Not long after, Rollins and two members of the team he’d put together, David Polyansky and pollster Ed Goeas, parted ways with the team. For new campaign management, she turned to Keith Nahigian, a longtime advance man who’d worked with her campaign and with whom, as one former staffer put it, she felt as if she could heed her own counsel and instincts a bit more.
The split had been presaged, however, for weeks, thanks to a divide between the staffers and advisers on her campaign bus, and the national and Washington-based team. Her then-state chairman, Kent Sorenson — who is now a Paul backer — disliked her national advisers and the way they ran things and made that clear to her, sources said.
It was then that Bachmann decided to double down and continue to follow her political instincts, according to several sources familiar with the campaign — addressing the hard-right of the party with a string of Fox News appearances instead of broadening her message.
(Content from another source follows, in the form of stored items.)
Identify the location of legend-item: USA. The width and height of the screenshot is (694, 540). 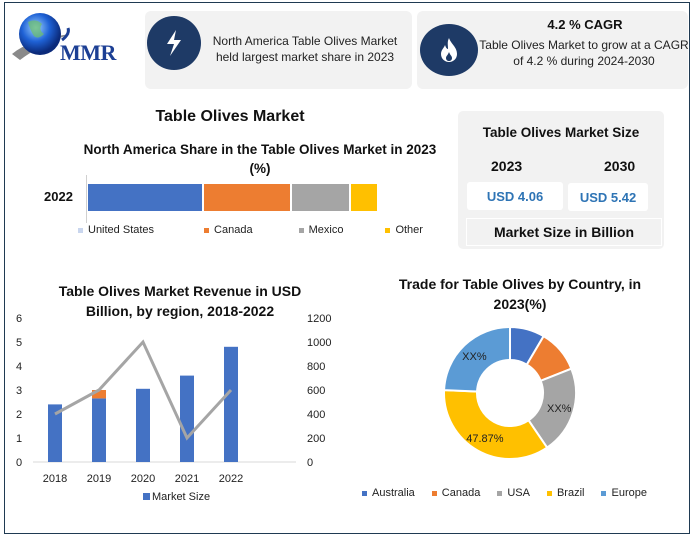
(514, 493).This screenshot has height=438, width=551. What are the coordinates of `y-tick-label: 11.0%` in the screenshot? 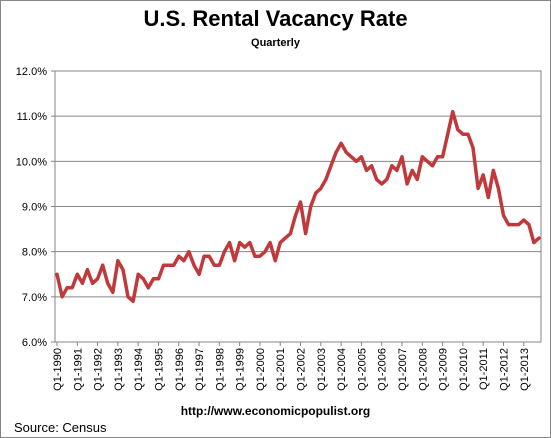 It's located at (32, 117).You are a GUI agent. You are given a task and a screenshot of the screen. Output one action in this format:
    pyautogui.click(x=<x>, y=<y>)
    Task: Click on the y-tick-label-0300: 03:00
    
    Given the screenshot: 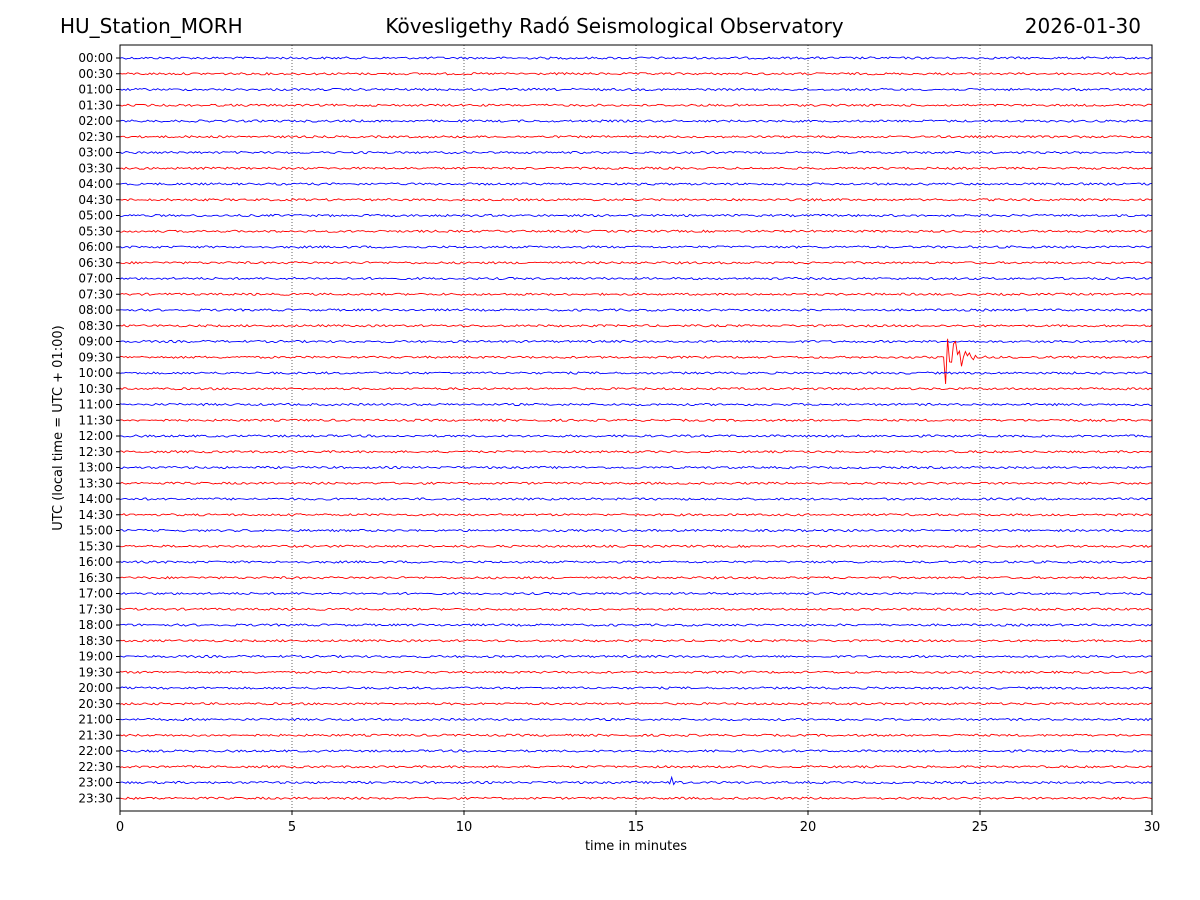 What is the action you would take?
    pyautogui.click(x=96, y=153)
She also failed to develop a cohesive message beyond beating up on ‘Obamacare’ and talking about the nation’s fiscal crisis.
Beyond the provincialism, though, there was the bizarre character revealed by the national spotlight.
And she repeatedly made claims on the campaign trail that she couldn’t back up — including the one where she recounted a mother telling her about a daughter developing “mental retardation” thanks to the HPV vaccination that Rick Perry had mandated in Texas for young girls. The medical community at large denounced the claim, and it added to a sense that she was unserious, and prone to making claims without having the facts first.
[…]
Bachmann herself developed a penchant for, as Rollins put it, seeing “sinister” motives in almost everything that happened along the way. She accused Newt Gingrich of “buying” tea party support in South Carolina. Sorenson was accused of leaving for a payoff. Her campaign has suggested sexism is part of the underlying problem — a fact that may be true, but it hasn’t seemed to help her by saying so publicly.
Conservative radio host Steve Deace, who is neutral in the race but who has described Michele Bachmann as the most consistent conservative in her record, expressed surprise at her past few weeks — noting that she’d accused Bob Vander Plaats of trying to get her to drop out (which he denied), accused Sorenson of being bought off (which he denied), a super PAC that had backed her switched to Mitt Romney, and she asserted that no pastors have asked her to get out of the race (though a prominent one said he did).
“She’s accused three people of lying, all of whom say what she says is not true…When she won the Ames Straw Poll, she had just spent the summer [hitting] House Speaker John Boehner for cutting deals with Obama on the debt ceiling,” said Deace, adding that instead of focusing on the payroll tax cut fight that the House GOP lost, Bachmann chose to talk about “all these sideshows, which make great copy for blogs but which don’t impact any voters. They don’t create new jobs.”
The beauty of our otherwise exhausting and frustrating presidential selection process is that it eventually reveals these flaws. In a short contest, it would be possible for a charismatic candidate to catch lightning in a bottle and win over the nominating electorate by virtue of some good commercials, a strong debate performance, or spouting some clever lines on “Hannity.” Over a grueling campaign that drags on for months, though, the candidates too stupid or crazy to serve are revealed.